Я посмотрел в сторону «Верзилы». Он уже ждал мой взгляд.
В моих глазах он прочел все, что необходимо и я почувствовал, как воздух стал наполняться волнами гнева.
Подростки все еще хихикали, не подозревая, какую яму они себе копают.
Развязка наступила быстро – когда одна из девиц в который раз взвизгнула, «Верзила» вдруг вскочил, и, развернувшись, направился к ним, перешагивая через стулья и размахивая руками.
Подойдя вплотную, он стиснул спинку стула предыдущего ряда и наклонившись к самой крупной девице проговорил ледяным, замогильным тоном:
- ТАК Б***Ь, КОМУ ТУТ ПЕРВОМУ П***Ы ДАТЬ?!
Последовала немая сцена. Спинка стула, на который облокотился «Верзила», жалобно скрипела. Подростки попрятались друг за друга, а девица, на которую смотрел «Верзила», застыла на месте, разинув рот и склонив голову на бок – как кролик на удава.
(Мне почему-то показалось, что она впоследствии так и осталась слегка «тронутой», но впрочем, это вполне объяснимо – еще бы: посмотреть в глаза Самому Верзиле, да еще когда он в гневе…)
Больше за все час с четвертью с последнего ряда не донеслось ни звука, - никто из хохмачей не желал узнать, что «Верзила» сделает в следующий раз.

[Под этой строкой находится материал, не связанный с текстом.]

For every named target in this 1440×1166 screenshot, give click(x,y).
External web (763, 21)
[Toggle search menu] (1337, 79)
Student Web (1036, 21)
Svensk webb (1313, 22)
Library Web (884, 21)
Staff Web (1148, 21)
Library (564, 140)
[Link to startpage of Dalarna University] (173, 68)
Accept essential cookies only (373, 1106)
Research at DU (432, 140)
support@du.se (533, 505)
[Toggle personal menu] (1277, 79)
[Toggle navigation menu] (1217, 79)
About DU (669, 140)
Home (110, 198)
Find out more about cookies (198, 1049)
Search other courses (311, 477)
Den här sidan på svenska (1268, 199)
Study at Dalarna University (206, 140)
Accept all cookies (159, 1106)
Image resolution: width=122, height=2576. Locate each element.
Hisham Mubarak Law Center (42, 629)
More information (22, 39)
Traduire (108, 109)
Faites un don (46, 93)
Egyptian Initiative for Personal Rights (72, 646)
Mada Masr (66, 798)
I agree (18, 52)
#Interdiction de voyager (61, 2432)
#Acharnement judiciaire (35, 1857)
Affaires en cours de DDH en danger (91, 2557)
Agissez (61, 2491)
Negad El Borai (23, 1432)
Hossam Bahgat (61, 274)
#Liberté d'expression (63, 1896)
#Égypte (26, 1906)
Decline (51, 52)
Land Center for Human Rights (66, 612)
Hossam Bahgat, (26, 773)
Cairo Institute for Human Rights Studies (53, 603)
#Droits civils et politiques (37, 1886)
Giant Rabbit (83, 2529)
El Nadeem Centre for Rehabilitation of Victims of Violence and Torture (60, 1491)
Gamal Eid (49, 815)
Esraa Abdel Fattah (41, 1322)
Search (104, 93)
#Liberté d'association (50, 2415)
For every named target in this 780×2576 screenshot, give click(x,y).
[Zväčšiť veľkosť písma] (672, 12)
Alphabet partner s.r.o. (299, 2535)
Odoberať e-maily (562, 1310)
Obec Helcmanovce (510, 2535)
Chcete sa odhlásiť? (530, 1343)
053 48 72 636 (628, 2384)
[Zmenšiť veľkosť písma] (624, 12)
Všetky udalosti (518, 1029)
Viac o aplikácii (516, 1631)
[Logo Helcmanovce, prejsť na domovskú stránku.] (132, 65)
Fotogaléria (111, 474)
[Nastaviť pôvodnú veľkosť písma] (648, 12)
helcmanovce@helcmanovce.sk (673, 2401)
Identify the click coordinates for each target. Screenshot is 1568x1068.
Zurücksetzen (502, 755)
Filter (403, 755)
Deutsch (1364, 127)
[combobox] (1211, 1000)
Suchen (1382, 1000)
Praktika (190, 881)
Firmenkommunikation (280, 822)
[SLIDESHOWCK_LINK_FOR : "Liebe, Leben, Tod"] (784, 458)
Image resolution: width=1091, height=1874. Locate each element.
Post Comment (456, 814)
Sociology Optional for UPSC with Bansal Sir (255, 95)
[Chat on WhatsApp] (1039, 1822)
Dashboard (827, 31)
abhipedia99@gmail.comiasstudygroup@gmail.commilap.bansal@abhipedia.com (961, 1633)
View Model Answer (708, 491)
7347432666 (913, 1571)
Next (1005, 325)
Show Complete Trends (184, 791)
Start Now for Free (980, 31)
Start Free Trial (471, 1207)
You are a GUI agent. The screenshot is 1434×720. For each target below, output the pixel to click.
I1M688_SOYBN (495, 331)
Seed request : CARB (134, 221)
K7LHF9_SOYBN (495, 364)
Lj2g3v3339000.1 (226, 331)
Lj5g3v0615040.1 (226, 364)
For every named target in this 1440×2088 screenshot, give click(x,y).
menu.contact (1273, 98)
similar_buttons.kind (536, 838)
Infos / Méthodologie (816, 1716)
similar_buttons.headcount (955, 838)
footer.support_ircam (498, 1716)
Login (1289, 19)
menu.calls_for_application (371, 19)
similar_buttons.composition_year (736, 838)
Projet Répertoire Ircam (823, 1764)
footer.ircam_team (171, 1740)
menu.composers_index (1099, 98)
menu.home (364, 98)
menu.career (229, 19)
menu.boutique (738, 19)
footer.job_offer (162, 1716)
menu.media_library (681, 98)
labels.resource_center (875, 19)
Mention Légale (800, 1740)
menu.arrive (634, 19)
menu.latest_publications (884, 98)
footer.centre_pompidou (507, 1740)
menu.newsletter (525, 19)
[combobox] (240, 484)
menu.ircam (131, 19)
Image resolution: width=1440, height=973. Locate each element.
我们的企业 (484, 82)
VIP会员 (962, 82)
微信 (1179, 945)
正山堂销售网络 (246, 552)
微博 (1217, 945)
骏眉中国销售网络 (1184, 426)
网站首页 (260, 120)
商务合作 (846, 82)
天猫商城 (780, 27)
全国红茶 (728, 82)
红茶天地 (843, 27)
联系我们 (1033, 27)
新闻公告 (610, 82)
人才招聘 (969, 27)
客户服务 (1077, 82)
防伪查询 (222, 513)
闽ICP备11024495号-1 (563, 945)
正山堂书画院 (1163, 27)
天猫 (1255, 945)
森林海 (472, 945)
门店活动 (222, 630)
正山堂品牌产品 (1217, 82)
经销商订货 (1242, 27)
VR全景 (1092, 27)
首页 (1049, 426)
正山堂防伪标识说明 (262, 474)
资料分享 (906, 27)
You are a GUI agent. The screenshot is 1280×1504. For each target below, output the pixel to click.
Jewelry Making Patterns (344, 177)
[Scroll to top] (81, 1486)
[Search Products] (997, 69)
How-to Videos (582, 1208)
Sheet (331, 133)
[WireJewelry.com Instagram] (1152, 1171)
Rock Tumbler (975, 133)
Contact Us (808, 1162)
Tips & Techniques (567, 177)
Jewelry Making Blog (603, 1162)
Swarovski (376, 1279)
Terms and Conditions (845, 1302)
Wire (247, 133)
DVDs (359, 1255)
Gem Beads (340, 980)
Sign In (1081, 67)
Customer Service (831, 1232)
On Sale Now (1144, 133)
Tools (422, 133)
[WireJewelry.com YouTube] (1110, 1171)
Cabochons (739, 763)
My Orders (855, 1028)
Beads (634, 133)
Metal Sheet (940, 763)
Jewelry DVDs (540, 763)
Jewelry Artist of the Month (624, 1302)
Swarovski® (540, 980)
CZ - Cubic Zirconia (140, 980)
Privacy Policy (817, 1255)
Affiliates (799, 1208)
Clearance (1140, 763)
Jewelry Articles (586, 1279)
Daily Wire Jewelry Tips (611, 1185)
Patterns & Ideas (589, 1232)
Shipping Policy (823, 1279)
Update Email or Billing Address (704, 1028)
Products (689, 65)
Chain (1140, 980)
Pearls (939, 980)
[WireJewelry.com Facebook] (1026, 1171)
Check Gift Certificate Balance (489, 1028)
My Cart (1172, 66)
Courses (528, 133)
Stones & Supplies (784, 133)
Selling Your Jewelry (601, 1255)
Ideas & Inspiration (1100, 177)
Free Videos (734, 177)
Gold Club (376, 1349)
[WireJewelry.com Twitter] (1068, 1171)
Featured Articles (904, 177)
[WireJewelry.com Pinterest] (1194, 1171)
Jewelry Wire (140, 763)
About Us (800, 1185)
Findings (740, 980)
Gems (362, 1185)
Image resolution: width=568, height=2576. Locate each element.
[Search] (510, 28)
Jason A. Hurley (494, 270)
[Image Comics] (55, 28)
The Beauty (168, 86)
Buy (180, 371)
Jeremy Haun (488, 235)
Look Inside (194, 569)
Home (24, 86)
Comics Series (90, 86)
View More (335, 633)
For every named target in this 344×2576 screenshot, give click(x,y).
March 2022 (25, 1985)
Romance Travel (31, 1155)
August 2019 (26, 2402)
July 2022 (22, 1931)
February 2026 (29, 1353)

Он навел порядок в зале как раз вовремя – если упустить начало, то затем будет не ясно, с чего развернулся сюжет.
Я ожидал хорошей картины по всем признакам, но даже я не предполагал, что она будет настолько интересной.
Как обычно, все гениальное очень просто. Так и тут – можно было лить кровь цистернами и показывать горы трупов, но многие лишь посмеются – это же лишь кино. Все «мертвецы» после съемок смоют грим и пойдут домой ужинать.
Если сценарий получался увлекательным и впечатлительный зритель невольно оказывался по ту сторону экрана, то он мог успокоить себя мыслью: «Да, может в Трансильвании или заброшенных пирамидах такое и есть. Но я-то живу здесь, и ни в какие гробницы не полезу, не пойду ночью на всякие там проклятые болота и т. п.»
Как же достать зрителя, когда он сидит в зале? Правильно! Если он не хочет идти к мертвым, то мертвые придут к нему.
Скорее всего, не единственный режиссер о подобном размышлял, но вот один из них решил-таки воплотить это в реальность.
Корнем зла в фильме был старенький черно-белый телевизор, который различными способами попадал в дома к малообеспечным семьям.
Днем он, как обычно, транслировал то, что вещали с телевизионных каналов, а ночью вдруг появлялось изображение какого-то леса и фигур, приближающихся издалека.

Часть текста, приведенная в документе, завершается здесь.